24 Agustus 2017•Update: 24 Agustus 2017
Tuba Sahin
ANKARA
Data Institut Statistik Turki (TurkStat) menunjukkan bahwa jumlah properti perumahan yang terjual di Turki meningkat 42,3 persen pada Juli 2017.
Sebanyak 115.869 rumah telah berpindah tangan selama bulan tersebut, naik 19 persen dibandingkan dengan bulan sebelumnya.
Kepala Asosiasi Kontraktor Istanbul di sisi Anatolia Melih Tavukcuoglu berkata, peningkatan penjualan mencerminkan kepercayaan konsumen di sektor ini dan juga dampak positif dari kampanye real estate.

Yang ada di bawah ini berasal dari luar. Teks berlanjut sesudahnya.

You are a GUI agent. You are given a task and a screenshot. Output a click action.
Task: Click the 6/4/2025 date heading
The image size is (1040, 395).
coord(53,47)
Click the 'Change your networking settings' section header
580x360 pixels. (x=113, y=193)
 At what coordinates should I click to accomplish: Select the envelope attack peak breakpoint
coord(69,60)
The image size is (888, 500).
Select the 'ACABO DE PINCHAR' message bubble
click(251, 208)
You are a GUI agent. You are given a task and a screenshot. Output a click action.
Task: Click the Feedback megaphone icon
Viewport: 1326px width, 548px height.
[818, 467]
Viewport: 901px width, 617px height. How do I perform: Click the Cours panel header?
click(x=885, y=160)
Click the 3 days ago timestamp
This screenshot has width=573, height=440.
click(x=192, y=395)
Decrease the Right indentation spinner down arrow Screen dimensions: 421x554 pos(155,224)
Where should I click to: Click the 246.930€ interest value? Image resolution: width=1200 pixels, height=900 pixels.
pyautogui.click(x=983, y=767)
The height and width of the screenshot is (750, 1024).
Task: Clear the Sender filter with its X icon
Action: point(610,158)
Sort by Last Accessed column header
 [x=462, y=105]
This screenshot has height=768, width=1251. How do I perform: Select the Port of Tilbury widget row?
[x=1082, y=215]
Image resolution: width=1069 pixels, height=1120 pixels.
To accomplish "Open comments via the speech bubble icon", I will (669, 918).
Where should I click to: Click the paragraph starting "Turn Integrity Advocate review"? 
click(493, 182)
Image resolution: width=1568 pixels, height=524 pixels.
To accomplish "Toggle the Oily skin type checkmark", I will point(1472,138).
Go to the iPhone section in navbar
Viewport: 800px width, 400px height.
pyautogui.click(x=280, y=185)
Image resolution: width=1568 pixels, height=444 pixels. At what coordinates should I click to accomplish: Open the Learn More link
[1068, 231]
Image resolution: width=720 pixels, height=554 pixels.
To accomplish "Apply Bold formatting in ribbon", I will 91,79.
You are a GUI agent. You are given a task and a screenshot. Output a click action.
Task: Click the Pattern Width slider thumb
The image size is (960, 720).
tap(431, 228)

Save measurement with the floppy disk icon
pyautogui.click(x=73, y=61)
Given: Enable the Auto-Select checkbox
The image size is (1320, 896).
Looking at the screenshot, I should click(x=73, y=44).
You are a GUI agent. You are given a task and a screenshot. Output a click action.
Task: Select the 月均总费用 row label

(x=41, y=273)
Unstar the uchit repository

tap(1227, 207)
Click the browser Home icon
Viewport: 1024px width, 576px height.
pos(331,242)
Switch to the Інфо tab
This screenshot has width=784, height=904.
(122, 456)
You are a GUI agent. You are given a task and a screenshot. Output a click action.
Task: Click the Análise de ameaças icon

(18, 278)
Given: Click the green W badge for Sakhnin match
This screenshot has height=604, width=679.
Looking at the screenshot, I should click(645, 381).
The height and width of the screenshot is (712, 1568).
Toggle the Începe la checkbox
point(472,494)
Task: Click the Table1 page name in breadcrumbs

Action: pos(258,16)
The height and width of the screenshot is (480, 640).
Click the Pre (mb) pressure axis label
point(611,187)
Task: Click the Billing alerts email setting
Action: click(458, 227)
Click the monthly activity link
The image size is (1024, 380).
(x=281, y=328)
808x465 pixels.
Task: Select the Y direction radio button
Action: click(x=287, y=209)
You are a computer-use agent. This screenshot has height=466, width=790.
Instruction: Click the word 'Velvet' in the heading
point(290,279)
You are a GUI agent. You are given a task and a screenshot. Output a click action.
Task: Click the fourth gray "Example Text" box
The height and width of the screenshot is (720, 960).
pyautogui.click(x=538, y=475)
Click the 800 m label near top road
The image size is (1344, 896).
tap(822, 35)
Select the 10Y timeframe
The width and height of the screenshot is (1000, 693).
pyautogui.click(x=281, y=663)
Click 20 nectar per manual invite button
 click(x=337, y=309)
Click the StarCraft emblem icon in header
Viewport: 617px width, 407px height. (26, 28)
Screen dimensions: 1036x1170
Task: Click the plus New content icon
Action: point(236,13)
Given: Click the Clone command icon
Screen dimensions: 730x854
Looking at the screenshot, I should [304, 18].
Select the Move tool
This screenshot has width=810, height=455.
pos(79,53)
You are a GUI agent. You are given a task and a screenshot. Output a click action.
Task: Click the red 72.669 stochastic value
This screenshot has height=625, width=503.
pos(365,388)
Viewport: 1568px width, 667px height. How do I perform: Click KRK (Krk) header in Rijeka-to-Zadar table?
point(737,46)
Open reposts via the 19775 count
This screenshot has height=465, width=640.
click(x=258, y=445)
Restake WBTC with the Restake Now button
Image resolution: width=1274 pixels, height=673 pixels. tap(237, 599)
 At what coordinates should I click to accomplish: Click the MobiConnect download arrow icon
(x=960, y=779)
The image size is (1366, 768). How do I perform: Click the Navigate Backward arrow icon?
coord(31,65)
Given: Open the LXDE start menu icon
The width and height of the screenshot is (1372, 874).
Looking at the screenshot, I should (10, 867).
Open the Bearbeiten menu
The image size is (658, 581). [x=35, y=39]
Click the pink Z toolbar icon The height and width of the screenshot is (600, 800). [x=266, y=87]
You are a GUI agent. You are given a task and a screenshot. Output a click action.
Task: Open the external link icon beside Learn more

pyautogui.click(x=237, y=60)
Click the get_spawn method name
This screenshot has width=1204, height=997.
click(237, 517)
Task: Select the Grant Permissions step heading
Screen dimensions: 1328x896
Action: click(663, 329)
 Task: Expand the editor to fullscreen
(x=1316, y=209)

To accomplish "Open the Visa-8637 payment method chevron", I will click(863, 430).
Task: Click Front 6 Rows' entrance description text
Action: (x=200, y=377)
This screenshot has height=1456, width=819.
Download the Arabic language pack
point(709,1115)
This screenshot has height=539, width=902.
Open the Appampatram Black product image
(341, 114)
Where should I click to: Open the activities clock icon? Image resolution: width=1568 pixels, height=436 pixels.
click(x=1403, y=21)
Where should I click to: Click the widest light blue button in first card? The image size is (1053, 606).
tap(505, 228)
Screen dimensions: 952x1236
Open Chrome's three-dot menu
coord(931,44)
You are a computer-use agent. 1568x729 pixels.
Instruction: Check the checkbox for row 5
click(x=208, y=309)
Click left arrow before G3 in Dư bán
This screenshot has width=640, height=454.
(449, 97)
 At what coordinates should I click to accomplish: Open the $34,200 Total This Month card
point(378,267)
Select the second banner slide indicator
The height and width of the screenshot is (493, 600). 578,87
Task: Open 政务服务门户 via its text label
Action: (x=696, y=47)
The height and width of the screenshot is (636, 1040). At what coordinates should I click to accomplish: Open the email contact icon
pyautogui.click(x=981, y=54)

Perumahan mewah yang dijual dengan harga yang lebih rendah, hampir 30 persen – karena tingkat penawaran yang lebih tinggi daripada permintaan – adalah faktor utamanya.
“Angka penjualan rumah ke warga asing mencapai 1.726, meningkat 65,3 persen dibanding dengan bulan yang sama pada tahun sebelumnya,” kata TurkStat.
Hampir 31 persen (atau 528 unit) dari jumlah penjualan ke warga asing berada di Istanbul, kota dengan jumlah populasi terbesar di Turki.
Setelah Istanbul, kota resor Mediterania, Antalya, menempati urutan kedua dengan 386 properti, dan Provinsi Trabzon di kawasan Laut Hitam dengan 121 unit.
Tavukcoglu mengatakan jumlah rumah yang dijual ke warga asing di Provinsi Trabzon meningkat 2 kali lipat dibandingkan dengan Juli tahun lalu.
“Pemandangan hijau di kawasan ini memikat masyarakat Timur Tengah,” jelasnya.
Tokoh dari TurkStat mengungkapkan bahwa warga Irak menduduki puncak daftar pembeli dengan 293 properti, diikuti oleh Arab Saudi dengan 248 unit, Kuwait 144, Rusia 118, dan Inggris 76.